Our central fileserver duties were, up until this weekend, run by a NetApp FAS3140 filer. It provided all of the NFS shares and iSCSI LUNs to all the machines around the college. It had a few different issues that made us want to replace it. namely it being long in the tooth, plus only having a single head / controller (I’m still not all that familiar with the NetApp nomenclature).

We replaced it with another filer yesterday, a 3210 with two controllers.

I’m really glad that I presented the Infrastructure Migration talk recently, because I used a lot of the things I talked about in those slides.

Part of the support agreement with our NetApp reseller was the actual installation, testing, and turn-up of the new filer, so our checklist basically had two major parts: prepare for the outage and recover from it. As you know or can imagine, when the central file server goes down, there’s a non-trivial amount of work done to prepare the infrastructure.

You could approach this problem one of two ways. You could actually do it both ways in order to self-check for correctness.

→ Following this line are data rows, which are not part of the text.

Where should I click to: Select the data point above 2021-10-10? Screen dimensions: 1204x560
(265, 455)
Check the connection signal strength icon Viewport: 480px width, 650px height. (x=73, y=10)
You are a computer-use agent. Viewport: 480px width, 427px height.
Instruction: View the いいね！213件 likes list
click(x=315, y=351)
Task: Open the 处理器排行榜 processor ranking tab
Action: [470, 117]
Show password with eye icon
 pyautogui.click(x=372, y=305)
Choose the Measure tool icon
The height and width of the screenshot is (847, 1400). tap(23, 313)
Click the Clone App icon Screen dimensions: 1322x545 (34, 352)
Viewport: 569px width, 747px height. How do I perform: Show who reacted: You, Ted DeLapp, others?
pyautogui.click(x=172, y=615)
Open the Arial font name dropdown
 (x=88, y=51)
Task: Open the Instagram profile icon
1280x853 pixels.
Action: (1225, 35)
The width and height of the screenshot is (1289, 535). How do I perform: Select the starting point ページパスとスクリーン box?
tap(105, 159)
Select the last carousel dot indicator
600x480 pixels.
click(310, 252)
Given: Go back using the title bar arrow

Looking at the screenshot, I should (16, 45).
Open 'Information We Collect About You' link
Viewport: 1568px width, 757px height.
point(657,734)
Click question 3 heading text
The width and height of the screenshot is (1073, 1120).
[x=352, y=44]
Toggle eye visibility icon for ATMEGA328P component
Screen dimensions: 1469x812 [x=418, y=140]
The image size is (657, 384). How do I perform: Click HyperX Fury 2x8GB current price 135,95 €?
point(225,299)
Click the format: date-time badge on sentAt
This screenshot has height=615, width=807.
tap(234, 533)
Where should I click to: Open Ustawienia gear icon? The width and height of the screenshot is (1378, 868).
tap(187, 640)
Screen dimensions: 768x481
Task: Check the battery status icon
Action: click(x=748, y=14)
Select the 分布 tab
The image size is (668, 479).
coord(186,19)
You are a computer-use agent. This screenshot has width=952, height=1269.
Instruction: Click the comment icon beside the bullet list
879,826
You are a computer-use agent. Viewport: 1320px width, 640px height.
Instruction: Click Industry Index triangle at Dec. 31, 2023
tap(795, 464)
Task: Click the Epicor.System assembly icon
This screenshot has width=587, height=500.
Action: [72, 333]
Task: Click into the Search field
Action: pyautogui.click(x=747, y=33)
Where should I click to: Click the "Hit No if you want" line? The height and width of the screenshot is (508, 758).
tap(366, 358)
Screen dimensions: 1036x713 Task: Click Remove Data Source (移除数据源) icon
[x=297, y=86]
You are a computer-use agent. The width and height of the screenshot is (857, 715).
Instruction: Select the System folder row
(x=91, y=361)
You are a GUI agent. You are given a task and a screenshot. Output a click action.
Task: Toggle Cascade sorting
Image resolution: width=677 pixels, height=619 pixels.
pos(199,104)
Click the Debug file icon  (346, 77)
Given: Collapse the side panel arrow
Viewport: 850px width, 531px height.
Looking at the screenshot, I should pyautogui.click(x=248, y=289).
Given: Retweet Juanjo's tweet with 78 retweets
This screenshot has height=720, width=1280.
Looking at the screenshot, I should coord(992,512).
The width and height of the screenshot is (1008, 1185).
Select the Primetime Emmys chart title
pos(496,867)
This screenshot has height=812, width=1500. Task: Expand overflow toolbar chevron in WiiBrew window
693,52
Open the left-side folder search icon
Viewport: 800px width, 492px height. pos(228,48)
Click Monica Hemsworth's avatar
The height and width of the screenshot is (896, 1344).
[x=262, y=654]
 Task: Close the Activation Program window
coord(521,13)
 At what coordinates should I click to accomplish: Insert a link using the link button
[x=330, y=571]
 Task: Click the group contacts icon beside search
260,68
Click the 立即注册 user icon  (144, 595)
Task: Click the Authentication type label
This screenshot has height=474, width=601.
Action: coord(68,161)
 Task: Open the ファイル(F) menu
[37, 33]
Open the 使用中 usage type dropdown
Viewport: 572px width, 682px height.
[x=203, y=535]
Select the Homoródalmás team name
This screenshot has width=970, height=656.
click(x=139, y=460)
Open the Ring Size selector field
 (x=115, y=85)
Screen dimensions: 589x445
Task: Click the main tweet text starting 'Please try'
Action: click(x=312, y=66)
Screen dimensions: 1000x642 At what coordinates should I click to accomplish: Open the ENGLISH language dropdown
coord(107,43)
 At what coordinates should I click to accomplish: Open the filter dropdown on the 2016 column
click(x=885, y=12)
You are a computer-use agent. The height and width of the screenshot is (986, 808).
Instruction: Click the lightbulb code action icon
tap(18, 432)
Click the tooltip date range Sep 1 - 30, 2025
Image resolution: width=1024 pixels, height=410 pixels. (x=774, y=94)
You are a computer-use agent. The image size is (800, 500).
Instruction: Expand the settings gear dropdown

The first way, and the way that I started, was to say, “alright, what’s the least-important machines that rely on the filer?”. Those need to turn off first. Then, the next important, then the next important, and so on. Importance is kind of a arbitrary judgement though; what I was really asking was, “what relies on this, but has nothing that relies on it?”. These were things like desktop machines. Because desktop machines have nothing that rely on them (except users, and the users had been warned previously several times), they were to be the first to get shut-off.

The other way, which is probably more correct, is to start at the center and say, “what relies on the NetApp directly?”. Create a list, then iterate through that list, asking the same question, “what relies on this?”, and repeat until you’re out of dependent systems. I didn’t take this route because it generally takes more time and I started late. Next time, I imagine we’ll make the checklist farther ahead in time, something I’ll bring up at the post-mortem.

Overall, things went relatively smoothly. Of course, things almost always go smoothly. It’s the whole “bringing it back up” that creates wrinkles, but it honestly didn’t go badly. There were a couple of undocumented places on really old Solaris boxes which referenced the previous filer by name, as opposed to by CNAME (each of the major shares now has a CNAME that the clients point at…something like homedirs.domain.tld, but since this wasn’t exclusively documented, we had to fix it manually.

Overall, I’m pretty happy, and now we’ve got a shiny new filer, and still have a disk shelf on the old one, so I can get a little more familiar with NetApp without breaking production ;-)

If you have any questions or suggestions of things that we could fix, please let me know by commenting below. Beware that this purchase was planned before I got here (in fact, they showed me the boxed-up filer during my interview months ago), so I won’t be able to answer any “why did you pick this” type questions.

  • Nice! Not very familiar with NetApp but getting ready for end of lease of our much hated EMC equipment and we have to start evaluating now. So pardon my very basic and ignorant question, did you migrate any data in this case from one filter to another or was it just disk migrations?

  • Neil: Actually, what we did was have the old NetApp disown the disks (without erasing them), then added them to the new head unit. Because so much of the NetApp config is just plain text files, we could essentially copy the exports to the new unit and it picked up where the old one left off. Easy-peasy.

  • I should also say that we did add some disk storage to the new one first, so we could do things like storage vMotion on VMware shares.

  • Matt,

    That reiterative process you mentioned where you ask What relies on this.. is
    called dependency mapping. We’ve got an specialized product for doing
    exactly this. (see Blueprints video)

    If you main dependency models our your environment, you can simply query the model to determine all the upstream dependencies (impact analysis), and it’ll save you a lot of work during crunch time when you’re trying to knock out a project like replacing a storage system. Another benefit to having a current model is that you’ll have a place to record obscure dependencies like those Solaris boxes that might get over looked again down the road.

  • Andy

    We’ve got a new 3240 coming soon, although from what I’m hearing, it seems the people who designed and sold us it didn’t put much thought into the design :(

    Will be nice when we finally get off of local storage though!